Records supplied =
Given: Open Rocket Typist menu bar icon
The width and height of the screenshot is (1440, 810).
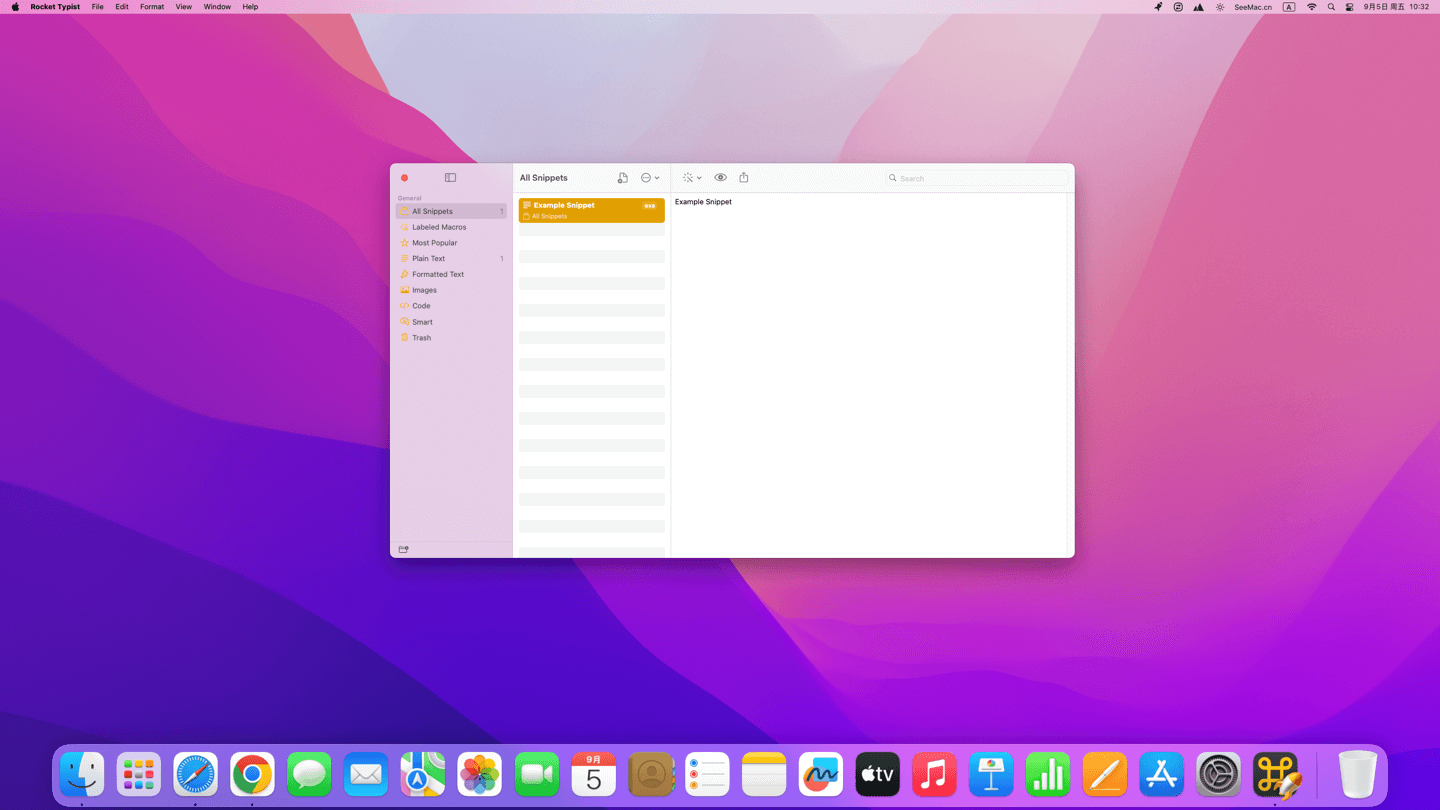Looking at the screenshot, I should 1158,7.
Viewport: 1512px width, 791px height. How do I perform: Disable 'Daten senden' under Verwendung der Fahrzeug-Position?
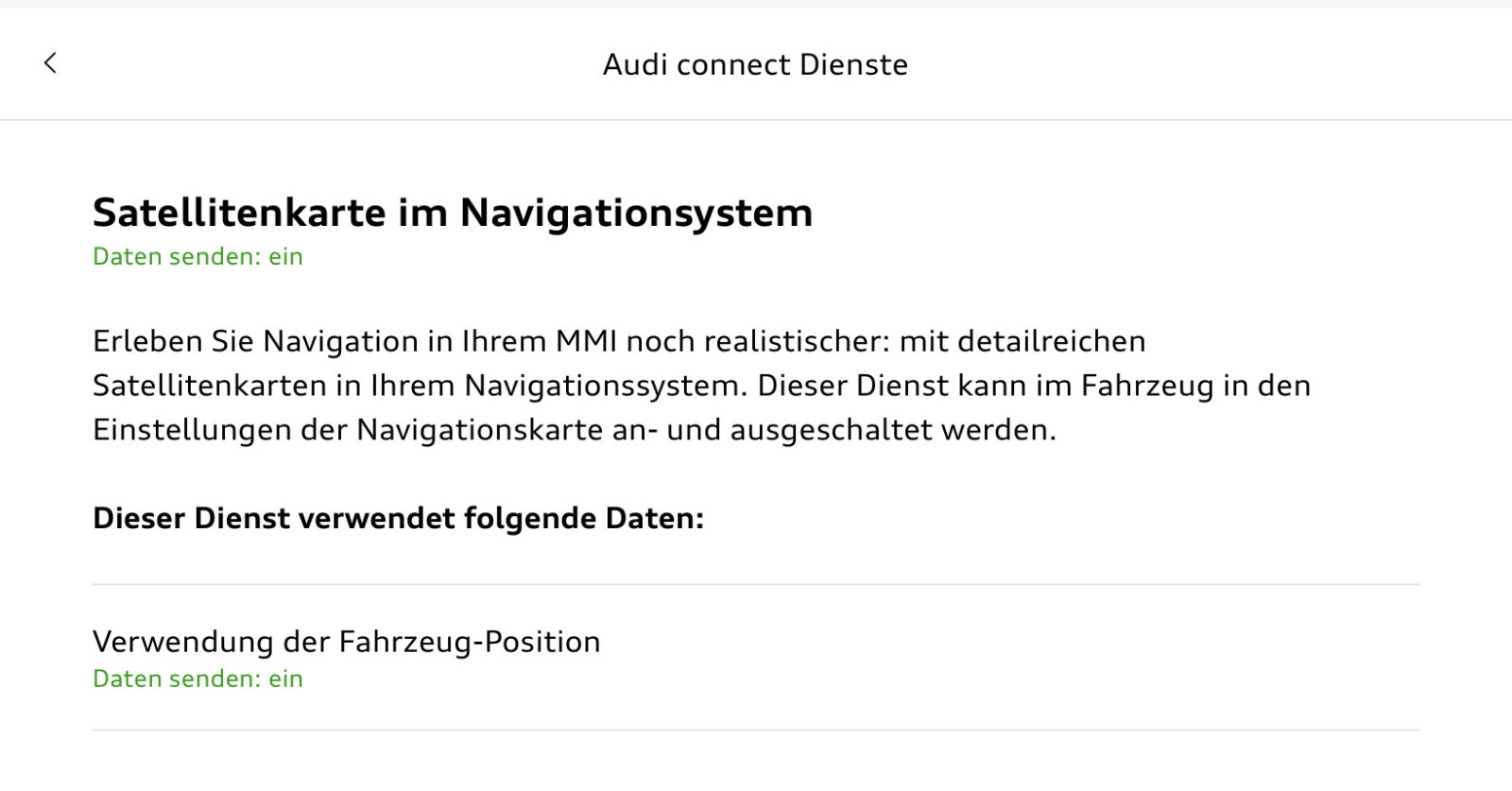coord(198,679)
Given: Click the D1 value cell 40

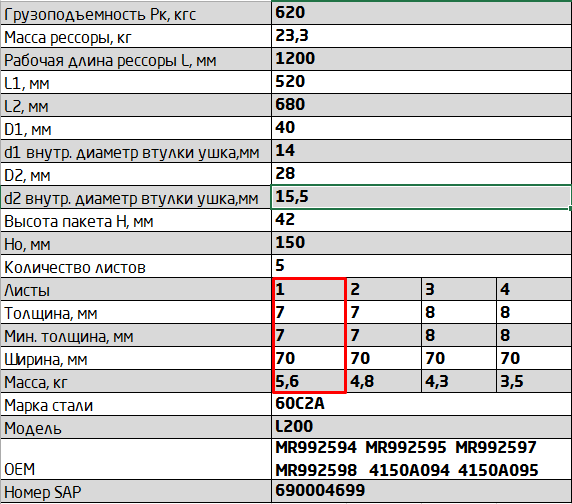Looking at the screenshot, I should (421, 128).
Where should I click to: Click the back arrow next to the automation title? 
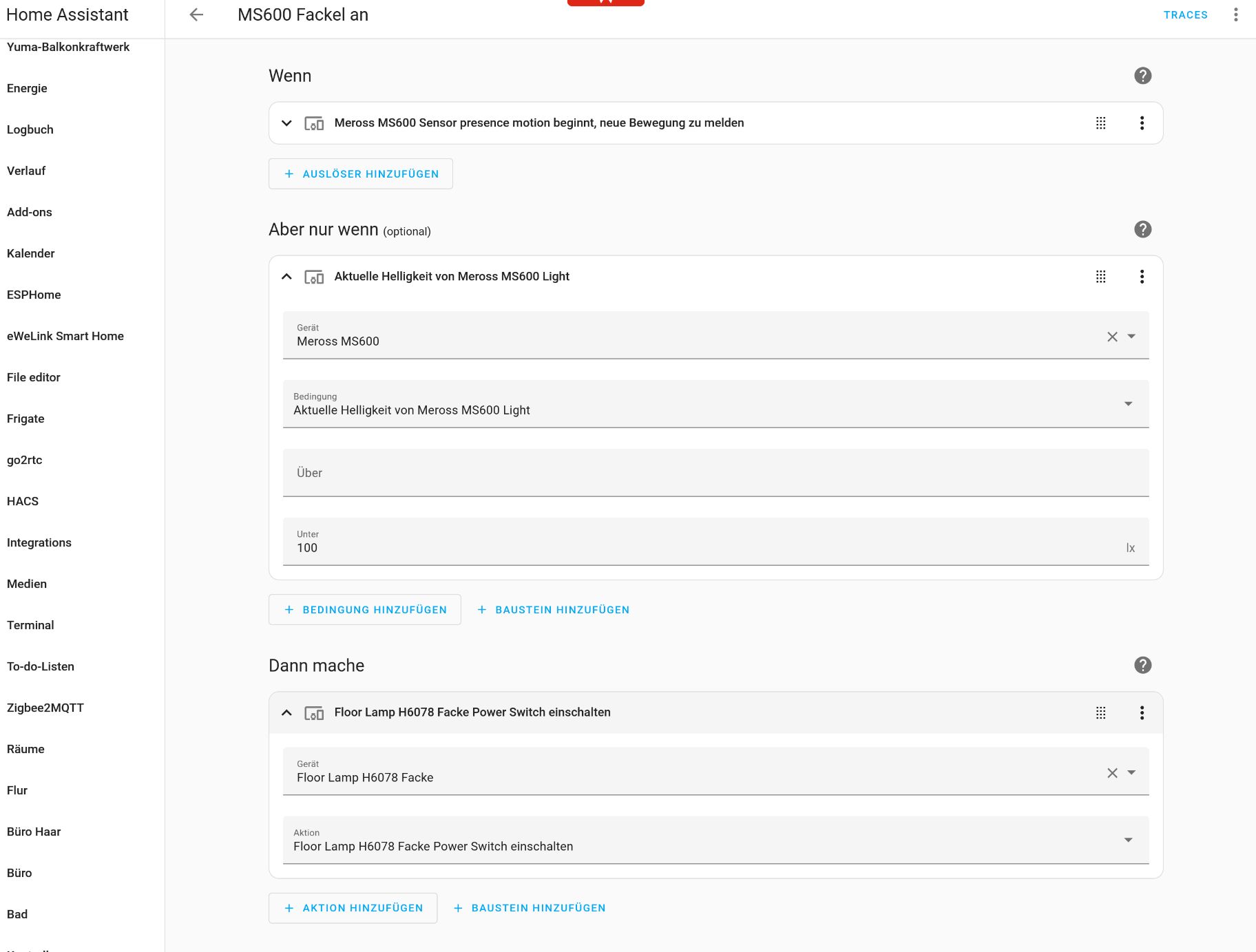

Required work =
Transcribe all of the material exactly, leaving out whatever pictures it contains.

Problem solution =
Given: Open Rocket Typist menu bar icon
The width and height of the screenshot is (1440, 810).
Looking at the screenshot, I should 1158,7.
Viewport: 1512px width, 791px height. How do I perform: Disable 'Daten senden' under Verwendung der Fahrzeug-Position?
coord(198,679)
Given: Click the D1 value cell 40

Looking at the screenshot, I should (421, 128).
Where should I click to: Click the back arrow next to the automation title? 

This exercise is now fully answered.